Press releases
Iran: more than 7,000 arrested last year in crackdown of 'staggering scale' - new figures
Women protesting against being forced to wear headscarves among those rounded up
‘2018 will go down in history as a year of shame for Iran’ - Philip Luther
The Iranian authorities arrested more than 7,000 people in a sweeping crackdown against protesters and dissidents in the past year, said Amnesty International today, as it published new figures on the scale of Iran’s repressive measures.
Those swept up by the crackdown include students, journalists, environmental activists, factory workers, lawyers, women’s rights activists, minority rights activists and trade unionists.
Hundreds were sentenced to prison terms or flogging, and at least 26 protesters were killed. Meanwhile, nine of those arrested died in custody under suspicious circumstances.
Throughout the year - and particularly during the months of January, July and August - the Iranian authorities violently dispersed peaceful demonstrations, beating unarmed protesters and using live ammunition, tear gas and water cannons against them. Thousands of people were arbitrarily arrested and detained.
Some of those swept up in the wave of arrests during the high-profile January protests were students, human rights defenders and journalists, while managers of channels on the popular mobile messaging application Telegram were also targeted.
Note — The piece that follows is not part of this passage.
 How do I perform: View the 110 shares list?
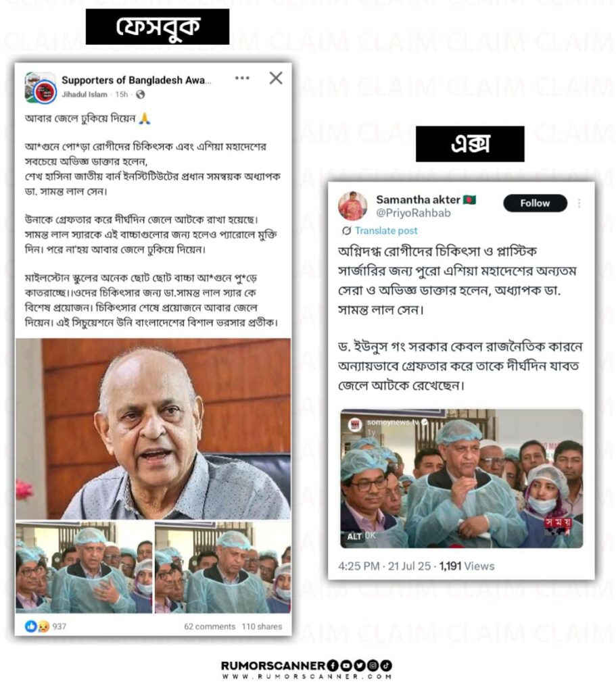(262, 626)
Overall in 2018, whether in the context of protests or as a result of their work, 11 lawyers, 50 media workers and 91 students were detained arbitrarily.
At least 20 media workers were sentenced to long prison or flogging sentences after unfair trials. One journalist, Mohammad Hossein Sodagar, from the Azerbaijani Turkic ethnic minority, was flogged 74 times in the city of Khoy after being convicted of “spreading lies”. Another media worker, Mostafa Abdi, who is an administrator of the Majzooban-e-Noor website reporting on human rights abuses against the Gonabadi Dervish religious minority, was sentenced to 26 years and three months in prison, 148 lashes, and other punishments.
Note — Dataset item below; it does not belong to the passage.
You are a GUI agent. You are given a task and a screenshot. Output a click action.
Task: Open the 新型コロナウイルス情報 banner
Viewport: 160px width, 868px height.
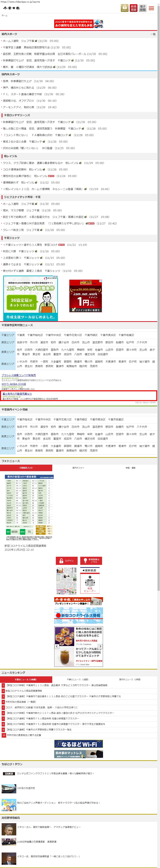coord(78,615)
In addition, at least 112 women human rights defenders were arrested or remained in detention in Iran during 2018.
Amnesty is currently calling on the UK Government to properly respond to the attacks on human rights defenders around the world, including in Iran.
Philip Luther, Amnesty International’s Middle East Research and Advocacy Director, said:
“2018 will go down in history as a ‘year of shame’ for Iran.
“The staggering scale of arrests, imprisonments and flogging sentences reveal the extreme lengths the authorities have gone to in order to suppress peaceful dissent.
“From underpaid teachers to factory workers struggling to feed their families, those who have dared to demand their rights in Iran today have paid a heavy price.
“Throughout 2018, the Iranian authorities waged a particularly sinister crackdown against women’s rights defenders.
“Governments which are engaged in dialogue with Iran must not stay silent while the net of repression rapidly widens.”
Women’s rights defenders
Throughout 2018, brave women’s rights defenders across the country joined an unprecedented protest movement against the abusive and discriminatory forced hijab (veiling) laws in Iran. Women took to the streets and stood on raised structures in public places, silently waving their headscarves on the ends of sticks. In response, they suffered a bitter backlash from the authorities, facing violent assault, arrest and torture, and some were jailed after grossly unfair trials.
Shaparak Shajarizadeh was sentenced to 20 years in prison, 18 of which were suspended, for her peaceful protest against forced hijab. She fled Iran after she was released on bail, and has since described in media interviews how she was denied access to her lawyer and subjected to torture in solitary confinement.
Nasrin Sotoudeh, a prominent human rights lawyer who represented Shajarizadeh, was herself arrested on 13 June for defending protesters against forced hijab. She faces several national security-related charges which could see her jailed for more than ten years, in addition to the five-year sentence she is already serving for her anti-death penalty work.
Workers’ rights and trade unionists
Last year also saw Iran engulfed in a deepening economic crisis, triggering strikes and worker protests - including a series of major protests by sugar cane workers from the southwestern city of Ahvaz.
In response, the Iranian authorities arrested at least 467 workers, including teachers, truck drivers and factory workers, summoned others for questioning (subjecting many to torture), and sentenced dozens to prison terms. Courts also handed down flogging sentences amounting to a total of nearly 3,000 lashes against 38 workers.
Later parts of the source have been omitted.